#### What is being asked
Every entry below needs to be repeated exactly as written.

Saved data entries:
**********

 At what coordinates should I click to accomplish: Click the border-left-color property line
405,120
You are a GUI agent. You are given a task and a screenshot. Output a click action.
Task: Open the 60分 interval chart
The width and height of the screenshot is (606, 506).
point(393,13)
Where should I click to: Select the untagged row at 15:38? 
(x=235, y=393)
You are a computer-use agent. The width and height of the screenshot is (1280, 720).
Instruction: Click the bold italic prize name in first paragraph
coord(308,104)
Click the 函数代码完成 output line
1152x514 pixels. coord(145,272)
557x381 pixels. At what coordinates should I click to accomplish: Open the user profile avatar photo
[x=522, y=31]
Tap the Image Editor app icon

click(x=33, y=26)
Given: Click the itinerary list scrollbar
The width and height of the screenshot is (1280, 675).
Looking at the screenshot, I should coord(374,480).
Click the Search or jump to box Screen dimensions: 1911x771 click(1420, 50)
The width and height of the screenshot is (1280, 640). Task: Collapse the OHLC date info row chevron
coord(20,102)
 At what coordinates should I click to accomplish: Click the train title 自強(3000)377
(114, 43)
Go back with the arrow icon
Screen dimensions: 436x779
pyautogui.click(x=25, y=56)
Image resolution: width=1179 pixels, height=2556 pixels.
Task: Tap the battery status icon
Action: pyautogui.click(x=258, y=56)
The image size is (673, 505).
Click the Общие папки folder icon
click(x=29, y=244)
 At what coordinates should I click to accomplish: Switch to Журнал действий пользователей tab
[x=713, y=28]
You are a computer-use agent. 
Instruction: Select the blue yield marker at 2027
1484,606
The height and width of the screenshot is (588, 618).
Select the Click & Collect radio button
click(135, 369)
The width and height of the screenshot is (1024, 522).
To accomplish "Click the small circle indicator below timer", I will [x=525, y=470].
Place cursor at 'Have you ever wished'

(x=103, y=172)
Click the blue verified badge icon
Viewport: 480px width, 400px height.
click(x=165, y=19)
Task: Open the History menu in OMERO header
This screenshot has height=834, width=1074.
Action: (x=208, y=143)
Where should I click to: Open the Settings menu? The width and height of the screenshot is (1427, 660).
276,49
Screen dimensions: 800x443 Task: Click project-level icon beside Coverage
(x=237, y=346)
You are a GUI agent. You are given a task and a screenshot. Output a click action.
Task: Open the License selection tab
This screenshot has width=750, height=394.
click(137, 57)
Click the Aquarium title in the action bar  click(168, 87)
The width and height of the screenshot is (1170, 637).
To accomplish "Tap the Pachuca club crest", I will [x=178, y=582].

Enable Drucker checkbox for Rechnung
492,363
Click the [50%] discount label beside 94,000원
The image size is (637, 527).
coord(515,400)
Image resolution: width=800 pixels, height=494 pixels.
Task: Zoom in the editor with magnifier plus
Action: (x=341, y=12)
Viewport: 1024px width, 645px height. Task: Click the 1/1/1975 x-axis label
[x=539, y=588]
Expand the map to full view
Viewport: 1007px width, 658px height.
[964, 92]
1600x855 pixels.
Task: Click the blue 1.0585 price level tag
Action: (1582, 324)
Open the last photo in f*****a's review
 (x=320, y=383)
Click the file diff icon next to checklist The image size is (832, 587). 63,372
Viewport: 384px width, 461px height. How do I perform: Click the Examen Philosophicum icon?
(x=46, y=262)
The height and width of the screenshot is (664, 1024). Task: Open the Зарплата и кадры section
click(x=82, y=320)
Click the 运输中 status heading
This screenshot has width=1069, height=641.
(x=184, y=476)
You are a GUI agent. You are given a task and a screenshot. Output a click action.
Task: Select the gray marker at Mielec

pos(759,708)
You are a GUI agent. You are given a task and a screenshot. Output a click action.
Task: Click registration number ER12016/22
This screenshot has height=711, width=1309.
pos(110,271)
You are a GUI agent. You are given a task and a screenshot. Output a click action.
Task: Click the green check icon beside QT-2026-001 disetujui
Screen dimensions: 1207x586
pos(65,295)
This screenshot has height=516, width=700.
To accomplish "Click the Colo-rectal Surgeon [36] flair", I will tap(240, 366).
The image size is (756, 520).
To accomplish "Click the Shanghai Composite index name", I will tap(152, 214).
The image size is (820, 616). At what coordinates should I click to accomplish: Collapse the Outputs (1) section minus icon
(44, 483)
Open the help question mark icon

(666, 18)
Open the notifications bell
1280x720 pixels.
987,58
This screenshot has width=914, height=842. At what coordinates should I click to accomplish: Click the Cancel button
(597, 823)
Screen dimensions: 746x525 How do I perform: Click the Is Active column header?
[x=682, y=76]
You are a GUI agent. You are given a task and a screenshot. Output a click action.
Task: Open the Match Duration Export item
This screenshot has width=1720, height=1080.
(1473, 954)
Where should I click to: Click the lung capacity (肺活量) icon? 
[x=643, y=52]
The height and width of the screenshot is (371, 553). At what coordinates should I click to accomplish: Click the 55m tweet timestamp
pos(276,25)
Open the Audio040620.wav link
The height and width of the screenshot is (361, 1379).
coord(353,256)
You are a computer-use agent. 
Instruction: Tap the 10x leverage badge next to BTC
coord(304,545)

**********

#### Result for this exercise
 At what coordinates should I click to accomplish: Click the border-left-color property line
405,120
You are a GUI agent. You are given a task and a screenshot. Output a click action.
Task: Open the 60分 interval chart
The width and height of the screenshot is (606, 506).
point(393,13)
Where should I click to: Select the untagged row at 15:38? 
(x=235, y=393)
You are a computer-use agent. The width and height of the screenshot is (1280, 720).
Instruction: Click the bold italic prize name in first paragraph
coord(308,104)
Click the 函数代码完成 output line
1152x514 pixels. coord(145,272)
557x381 pixels. At what coordinates should I click to accomplish: Open the user profile avatar photo
[x=522, y=31]
Tap the Image Editor app icon

click(x=33, y=26)
Given: Click the itinerary list scrollbar
The width and height of the screenshot is (1280, 675).
Looking at the screenshot, I should coord(374,480).
Click the Search or jump to box Screen dimensions: 1911x771 click(1420, 50)
The width and height of the screenshot is (1280, 640). Task: Collapse the OHLC date info row chevron
coord(20,102)
 At what coordinates should I click to accomplish: Click the train title 自強(3000)377
(114, 43)
Go back with the arrow icon
Screen dimensions: 436x779
pyautogui.click(x=25, y=56)
Image resolution: width=1179 pixels, height=2556 pixels.
Task: Tap the battery status icon
Action: pyautogui.click(x=258, y=56)
The image size is (673, 505).
Click the Общие папки folder icon
click(x=29, y=244)
 At what coordinates should I click to accomplish: Switch to Журнал действий пользователей tab
[x=713, y=28]
You are a computer-use agent. 
Instruction: Select the blue yield marker at 2027
1484,606
The height and width of the screenshot is (588, 618).
Select the Click & Collect radio button
click(135, 369)
The width and height of the screenshot is (1024, 522).
To accomplish "Click the small circle indicator below timer", I will [x=525, y=470].
Place cursor at 'Have you ever wished'

(x=103, y=172)
Click the blue verified badge icon
Viewport: 480px width, 400px height.
click(x=165, y=19)
Task: Open the History menu in OMERO header
This screenshot has height=834, width=1074.
Action: (x=208, y=143)
Where should I click to: Open the Settings menu? The width and height of the screenshot is (1427, 660).
276,49
Screen dimensions: 800x443 Task: Click project-level icon beside Coverage
(x=237, y=346)
You are a GUI agent. You are given a task and a screenshot. Output a click action.
Task: Open the License selection tab
This screenshot has width=750, height=394.
click(137, 57)
Click the Aquarium title in the action bar  click(168, 87)
The width and height of the screenshot is (1170, 637).
To accomplish "Tap the Pachuca club crest", I will [x=178, y=582].

Enable Drucker checkbox for Rechnung
492,363
Click the [50%] discount label beside 94,000원
The image size is (637, 527).
coord(515,400)
Image resolution: width=800 pixels, height=494 pixels.
Task: Zoom in the editor with magnifier plus
Action: (x=341, y=12)
Viewport: 1024px width, 645px height. Task: Click the 1/1/1975 x-axis label
[x=539, y=588]
Expand the map to full view
Viewport: 1007px width, 658px height.
[964, 92]
1600x855 pixels.
Task: Click the blue 1.0585 price level tag
Action: (1582, 324)
Open the last photo in f*****a's review
 (x=320, y=383)
Click the file diff icon next to checklist The image size is (832, 587). 63,372
Viewport: 384px width, 461px height. How do I perform: Click the Examen Philosophicum icon?
(x=46, y=262)
The height and width of the screenshot is (664, 1024). Task: Open the Зарплата и кадры section
click(x=82, y=320)
Click the 运输中 status heading
This screenshot has width=1069, height=641.
(x=184, y=476)
You are a GUI agent. You are given a task and a screenshot. Output a click action.
Task: Select the gray marker at Mielec

pos(759,708)
You are a GUI agent. You are given a task and a screenshot. Output a click action.
Task: Click registration number ER12016/22
This screenshot has height=711, width=1309.
pos(110,271)
You are a GUI agent. You are given a task and a screenshot. Output a click action.
Task: Click the green check icon beside QT-2026-001 disetujui
Screen dimensions: 1207x586
pos(65,295)
This screenshot has height=516, width=700.
To accomplish "Click the Colo-rectal Surgeon [36] flair", I will tap(240, 366).
The image size is (756, 520).
To accomplish "Click the Shanghai Composite index name", I will tap(152, 214).
The image size is (820, 616). At what coordinates should I click to accomplish: Collapse the Outputs (1) section minus icon
(44, 483)
Open the help question mark icon

(666, 18)
Open the notifications bell
1280x720 pixels.
987,58
This screenshot has width=914, height=842. At what coordinates should I click to accomplish: Click the Cancel button
(597, 823)
Screen dimensions: 746x525 How do I perform: Click the Is Active column header?
[x=682, y=76]
You are a GUI agent. You are given a task and a screenshot. Output a click action.
Task: Open the Match Duration Export item
This screenshot has width=1720, height=1080.
(1473, 954)
Where should I click to: Click the lung capacity (肺活量) icon? 
[x=643, y=52]
The height and width of the screenshot is (371, 553). At what coordinates should I click to accomplish: Click the 55m tweet timestamp
pos(276,25)
Open the Audio040620.wav link
The height and width of the screenshot is (361, 1379).
coord(353,256)
You are a computer-use agent. 
Instruction: Tap the 10x leverage badge next to BTC
coord(304,545)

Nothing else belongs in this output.